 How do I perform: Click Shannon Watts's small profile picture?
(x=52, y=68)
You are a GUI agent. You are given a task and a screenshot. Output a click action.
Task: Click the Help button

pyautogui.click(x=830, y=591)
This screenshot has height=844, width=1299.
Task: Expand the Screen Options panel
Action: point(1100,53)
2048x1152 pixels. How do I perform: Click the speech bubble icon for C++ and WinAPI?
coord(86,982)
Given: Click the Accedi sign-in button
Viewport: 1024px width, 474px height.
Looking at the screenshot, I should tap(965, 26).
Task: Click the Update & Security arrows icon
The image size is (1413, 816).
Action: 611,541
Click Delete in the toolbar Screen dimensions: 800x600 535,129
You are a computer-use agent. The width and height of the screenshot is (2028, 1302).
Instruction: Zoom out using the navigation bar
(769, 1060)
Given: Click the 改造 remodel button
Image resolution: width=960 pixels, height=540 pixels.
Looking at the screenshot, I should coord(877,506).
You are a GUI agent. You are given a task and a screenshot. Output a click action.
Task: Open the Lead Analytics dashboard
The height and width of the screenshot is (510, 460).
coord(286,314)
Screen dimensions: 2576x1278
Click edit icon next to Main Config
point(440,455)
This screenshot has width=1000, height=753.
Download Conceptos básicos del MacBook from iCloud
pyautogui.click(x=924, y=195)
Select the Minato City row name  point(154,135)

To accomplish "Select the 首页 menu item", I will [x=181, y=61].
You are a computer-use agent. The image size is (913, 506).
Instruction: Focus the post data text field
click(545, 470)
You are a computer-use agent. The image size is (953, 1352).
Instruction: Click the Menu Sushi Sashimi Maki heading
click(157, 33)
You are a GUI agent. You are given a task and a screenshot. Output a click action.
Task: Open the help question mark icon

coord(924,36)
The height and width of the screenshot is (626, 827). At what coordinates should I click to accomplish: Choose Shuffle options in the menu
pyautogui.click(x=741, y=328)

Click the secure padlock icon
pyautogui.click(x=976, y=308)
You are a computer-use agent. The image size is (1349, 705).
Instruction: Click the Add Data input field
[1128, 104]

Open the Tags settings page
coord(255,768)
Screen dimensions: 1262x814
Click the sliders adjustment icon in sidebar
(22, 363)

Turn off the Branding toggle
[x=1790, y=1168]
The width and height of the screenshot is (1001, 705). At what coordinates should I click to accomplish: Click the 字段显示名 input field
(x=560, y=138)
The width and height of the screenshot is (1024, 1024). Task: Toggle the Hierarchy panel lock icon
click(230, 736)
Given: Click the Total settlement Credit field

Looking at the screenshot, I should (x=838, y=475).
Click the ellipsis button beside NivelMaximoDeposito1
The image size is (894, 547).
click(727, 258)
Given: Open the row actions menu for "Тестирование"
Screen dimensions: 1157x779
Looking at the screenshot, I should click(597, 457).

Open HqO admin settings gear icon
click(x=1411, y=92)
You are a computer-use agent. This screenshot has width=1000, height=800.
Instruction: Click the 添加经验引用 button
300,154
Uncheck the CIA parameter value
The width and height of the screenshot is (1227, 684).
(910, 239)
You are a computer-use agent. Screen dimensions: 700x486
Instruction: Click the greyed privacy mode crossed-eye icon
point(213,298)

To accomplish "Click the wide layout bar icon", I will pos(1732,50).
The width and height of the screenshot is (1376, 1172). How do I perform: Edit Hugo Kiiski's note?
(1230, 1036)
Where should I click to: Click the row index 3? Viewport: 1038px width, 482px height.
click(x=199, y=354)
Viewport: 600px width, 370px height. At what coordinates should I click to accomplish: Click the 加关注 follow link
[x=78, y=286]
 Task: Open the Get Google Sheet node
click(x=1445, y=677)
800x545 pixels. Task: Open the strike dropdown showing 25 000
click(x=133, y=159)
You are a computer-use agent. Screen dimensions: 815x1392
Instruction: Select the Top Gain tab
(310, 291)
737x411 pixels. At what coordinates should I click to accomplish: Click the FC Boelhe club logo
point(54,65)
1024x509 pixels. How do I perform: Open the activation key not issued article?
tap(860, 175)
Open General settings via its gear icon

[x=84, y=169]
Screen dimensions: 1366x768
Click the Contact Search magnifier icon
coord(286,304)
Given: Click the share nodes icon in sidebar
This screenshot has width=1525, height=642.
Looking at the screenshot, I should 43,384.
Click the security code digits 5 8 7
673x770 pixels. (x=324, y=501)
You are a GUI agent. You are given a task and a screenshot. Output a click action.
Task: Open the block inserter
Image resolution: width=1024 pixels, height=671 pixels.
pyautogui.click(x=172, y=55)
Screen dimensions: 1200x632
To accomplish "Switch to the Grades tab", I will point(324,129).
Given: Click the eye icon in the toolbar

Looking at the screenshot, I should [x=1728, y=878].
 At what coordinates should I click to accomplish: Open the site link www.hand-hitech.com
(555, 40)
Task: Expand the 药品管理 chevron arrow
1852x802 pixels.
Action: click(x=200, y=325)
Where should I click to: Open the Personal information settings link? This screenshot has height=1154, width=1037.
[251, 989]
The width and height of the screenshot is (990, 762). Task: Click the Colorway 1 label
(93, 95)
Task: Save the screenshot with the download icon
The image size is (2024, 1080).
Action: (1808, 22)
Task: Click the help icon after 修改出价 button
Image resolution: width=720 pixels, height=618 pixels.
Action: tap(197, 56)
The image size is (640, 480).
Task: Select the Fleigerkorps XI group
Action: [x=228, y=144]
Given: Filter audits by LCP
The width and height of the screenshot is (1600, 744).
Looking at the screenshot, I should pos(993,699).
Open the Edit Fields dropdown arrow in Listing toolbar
════
* Direction *
Shift every coordinate in the answers by -136 and write out again the stretch of lines from the one containing "You are a computer-use agent. Screen dimensions: 700x486" through the one containing "click(x=133, y=159)", requests included. Leave the requests unchanged and reproduce only those lines.

* Exercise result *
You are a computer-use agent. Screen dimensions: 700x486
Instruction: Click the greyed privacy mode crossed-eye icon
point(77,162)

To accomplish "Click the wide layout bar icon", I will pos(1596,-86).
The width and height of the screenshot is (1376, 1172). How do I perform: Edit Hugo Kiiski's note?
(1094, 900)
Where should I click to: Click the row index 3? Viewport: 1038px width, 482px height.
click(x=63, y=218)
Viewport: 600px width, 370px height. At what coordinates should I click to accomplish: Click the 加关注 follow link
[x=-58, y=150]
 Task: Open the Get Google Sheet node
click(x=1309, y=541)
800x545 pixels. Task: Open the strike dropdown showing 25 000
click(x=-3, y=23)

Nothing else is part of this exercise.